I have three children, each of which is extremely unique. Each has their own personalities and quirks about them. I love them each and love their uniqueness. Sometimes this uniqueness is a little much though. Each throw their own type of tantrums or fits. My oldest son is very emotional, as I hear a lot of 11 year old boys are. He gets mad quickly but he’s pretty easy to manage. My youngest son is 5 and very easy to manage. He will cry if he thinks he has disappointed us and if he’s being mean or bad, we can tell him to go to his room until he’s happy and he does. Now our 8-year-old daughter is a completely different story. Let me explain….
We have been having issues with fits. Not just a normal fit, but a lay on the ground, kick, scream, hit and anything else bad you can think of fit. It’s tiring. This used to happen occasionally and lately it has been happening more and more….let’s say 2-3 times per day. These types of fits make life miserable. I can hear her screaming and crying in my head, hours after it has stopped.
What have we tried:
While we have not been crazy enough to make her run for three hours straight, we have tried many different things, that work on most kids.
- Reasoning with her (nope, there is no reasoning, she just screams to leave her alone)
- Time out
- Writing sentences (you’d think 400 sentences in one day would make her change her attitude…nope!)
- Ignoring the behavior (that just makes it worse)
- Grounding her to her room
- Removed everything from her room. (just a mattress on the floor)

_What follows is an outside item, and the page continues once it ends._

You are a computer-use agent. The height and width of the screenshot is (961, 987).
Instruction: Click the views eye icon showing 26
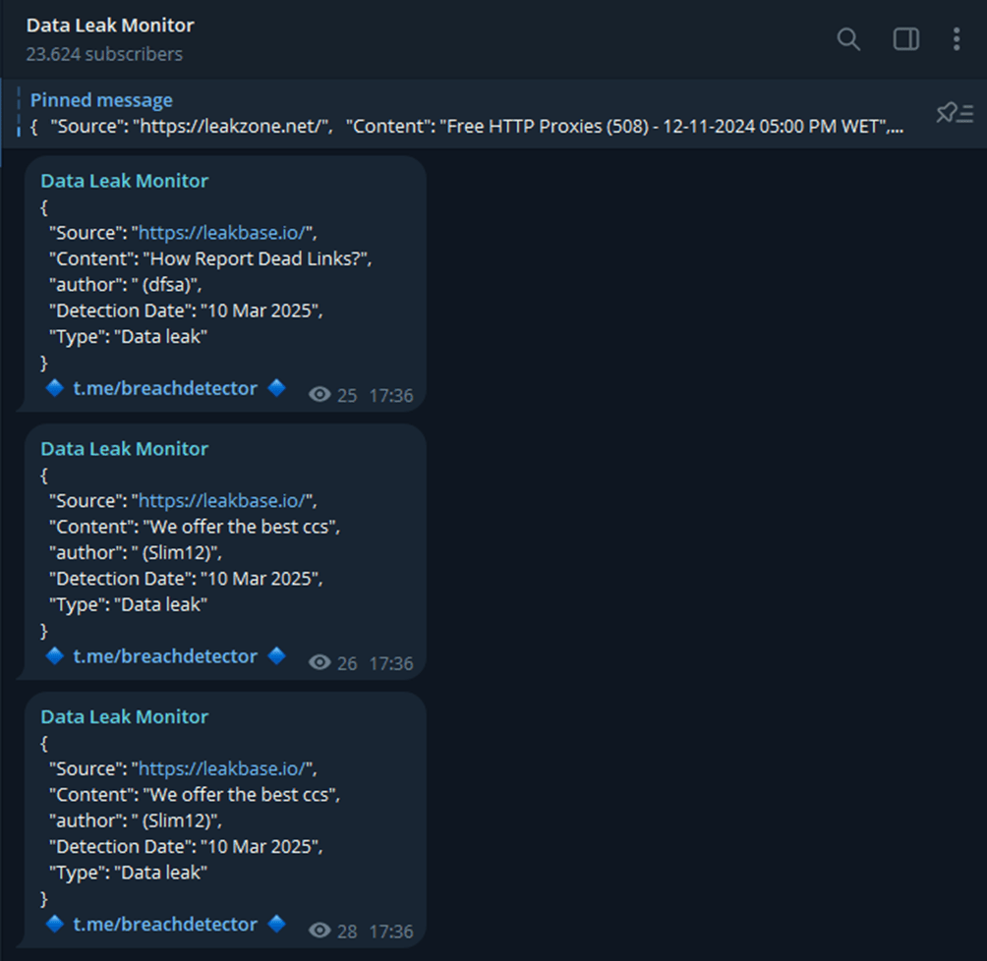(319, 663)
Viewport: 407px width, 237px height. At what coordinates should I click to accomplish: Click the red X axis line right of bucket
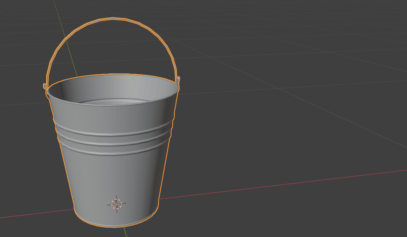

- Took away her normal clothes and replaced with uniforms.
- Positive re-enforcement
- Removed Red Dye from her diet
- Quality one-on-one time
Okay, so I know we’ve been doing more, but that’s what is on the top of my head. This has been going on for quite some time. We’ve tried everything that anyone has told us…..nothing works. The outbursts are getting worse. She’s a perfect angel at school, but at home it is a whole different child.

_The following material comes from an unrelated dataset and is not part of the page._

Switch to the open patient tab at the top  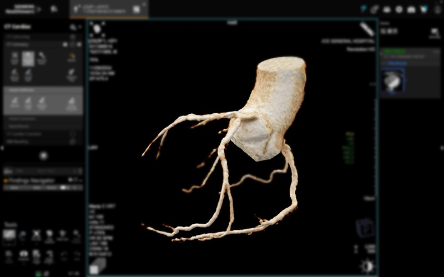108,9
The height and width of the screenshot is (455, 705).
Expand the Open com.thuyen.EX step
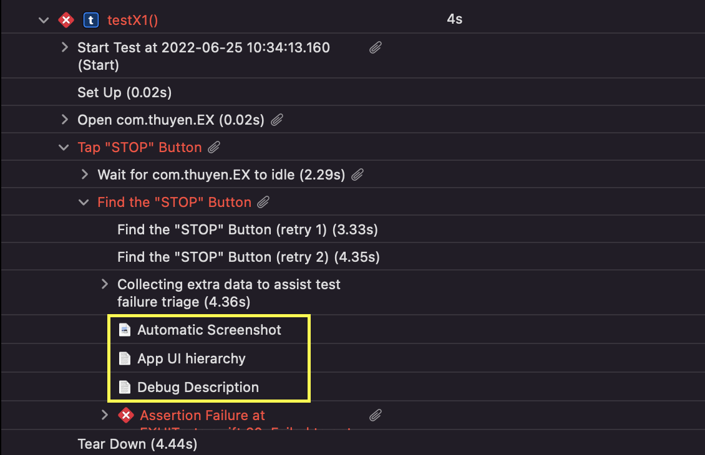pos(64,119)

I decided it was time for counseling. Maybe they could figure out what is going on with her, right? They are the professionals. My son’s counselor, about 2 years ago, said she didn’t know what to do with Kylie and didn’t want to see her…so I wasn’t sure counseling would be the right avenue. I’m desperate..I’ll try anything! I called around and got in with the quickest appointment possible. After our first visit the advice we were given was to spend more one-on-one time and ignore her fits. Uuumm…sure, easier said than done. We did it though. She helped me make dinner, we played games and then she threw a huge fit because it was bed time. Ugh, okay. Second appointment and guess what? They don’t even know what to tell me to try. We’ve tried everything.
Research it myself!
When my oldest was younger he was diagnosed with Oppositional Defiant Disorder (ODD). He grew out of it but now Kylie obviously has it as well. Great.

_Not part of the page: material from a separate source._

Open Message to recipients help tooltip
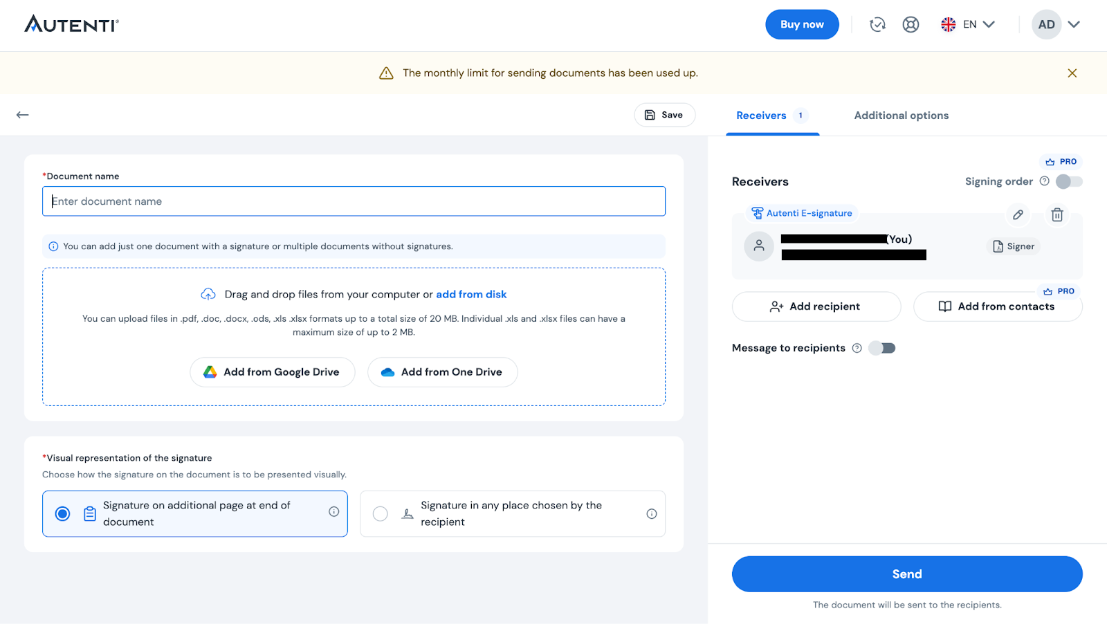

Let me explain what ODD is…..
Children with ODD show a pattern of uncooperative, defiant, hostile behavior towards people of authority. It can interfere with day-to-day functioning. Symptoms may include:
- Frequent temper tantrums
- Excessive arguing with adults
- Often questioning rules
- Active defiance and refusal to comply with adult requests and rules
- Deliberate attempts to annoy or upset people
- Blaming others for his or her mistakes or misbehavior
- Often being touchy or easily annoyed by others
- Frequent anger and resentment
- Mean and hateful talking when upset
- Spiteful attitude and revenge seeking
This is a fairly common disorder, effecting 1 in 16 children. Some children that are diagnosed with ODD may also have other disorder
My next step:present, such as attention-deficit hyperactivity disorder (ADHD), learning disabilities, mood disorders (depression, bipolar disorder) and anxiety disorders.
I am taking my daughter to have a full assessment completed by a psychiatrist next week. We’ll see what they have to say. The screaming, fighting, yelling, hitting, kicking…..all needs to stop. There are days I could just cry all day long because I am so hurt, so upset that my child is acting this way. When you have a child that acts this way, it can make you feel as if you did something wrong…like your parenting skills are not up to par. I mean, other people’s children don’t act this way…..so it has to be something I did…right? No. There may be something psychological wrong that causes your child to act the way that they do and there is nothing you can do or say that will correct their behavior.
Sometimes you must call in the experts for a resolution.
Have you dealt with a child that was diagnosed with ODD or other behavior issues? How did you handle it?